She let out the breath in one great push. "I hate those gloves. You're doing me a favor. It ain't got nothing to do with you."
"You're such a liar. You asked for them last week. I heard you with my own two ears. I saw how you eyed that rabbit's fur, rubbing it like it was something real special."
"Yeah, but Uncle Arthur bought them."
"Why don't you like him? He buys you whatever you want. I wish I had an uncle like him."
"Keep quiet! If you tell, everyone will think you're dirty and bad. "I hate him!"
"Geez, you don't have to yell about it. I'm going to class."
Grace Jean pulled the peppermint sticks from her pocket. "I'm not upset. I just don't like him." A loud hum built in her mind. She pushed the candy at Alice. "I brought these to you."
"You're going to get me in trouble. Ain't no one going to believe someone like me would have rabbit gloves and peppermint. My mama will beat me good."

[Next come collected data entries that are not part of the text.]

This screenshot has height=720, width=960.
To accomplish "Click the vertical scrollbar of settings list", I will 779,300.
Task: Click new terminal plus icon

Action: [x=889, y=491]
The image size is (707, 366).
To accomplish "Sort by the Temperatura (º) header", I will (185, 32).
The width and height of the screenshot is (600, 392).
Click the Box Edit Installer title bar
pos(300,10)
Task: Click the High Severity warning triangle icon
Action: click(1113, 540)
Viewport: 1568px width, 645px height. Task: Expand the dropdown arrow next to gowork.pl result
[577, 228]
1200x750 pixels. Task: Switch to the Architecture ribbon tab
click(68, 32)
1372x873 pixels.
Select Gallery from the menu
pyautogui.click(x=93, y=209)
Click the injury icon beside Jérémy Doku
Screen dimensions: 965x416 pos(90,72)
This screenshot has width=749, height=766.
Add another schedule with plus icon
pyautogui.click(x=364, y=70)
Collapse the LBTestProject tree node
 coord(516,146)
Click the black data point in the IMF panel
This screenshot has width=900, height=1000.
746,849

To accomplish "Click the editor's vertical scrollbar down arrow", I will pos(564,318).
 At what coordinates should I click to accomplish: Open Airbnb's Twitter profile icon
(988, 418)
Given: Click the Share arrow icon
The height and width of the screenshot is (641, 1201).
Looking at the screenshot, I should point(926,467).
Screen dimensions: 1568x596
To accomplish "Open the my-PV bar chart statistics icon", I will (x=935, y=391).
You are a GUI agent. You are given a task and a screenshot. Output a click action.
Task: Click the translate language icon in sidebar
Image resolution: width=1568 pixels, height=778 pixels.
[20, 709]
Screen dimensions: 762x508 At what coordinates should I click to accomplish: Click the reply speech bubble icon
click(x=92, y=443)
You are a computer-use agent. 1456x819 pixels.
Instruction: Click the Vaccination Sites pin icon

Alice's eager look told Grace Jean she would have a best friend for one more day. "Just eat the candy now and no one will know. Tell your mama I gave the gloves to you. She can come and ask me if she don't believe it."
"That's really stupid. Mama would never come around your mama." Alice looked away. Grace Jean slid her hand into Alice's gloved hand. The fur warmed her fingers as they walked hand in hand, best friends, to class.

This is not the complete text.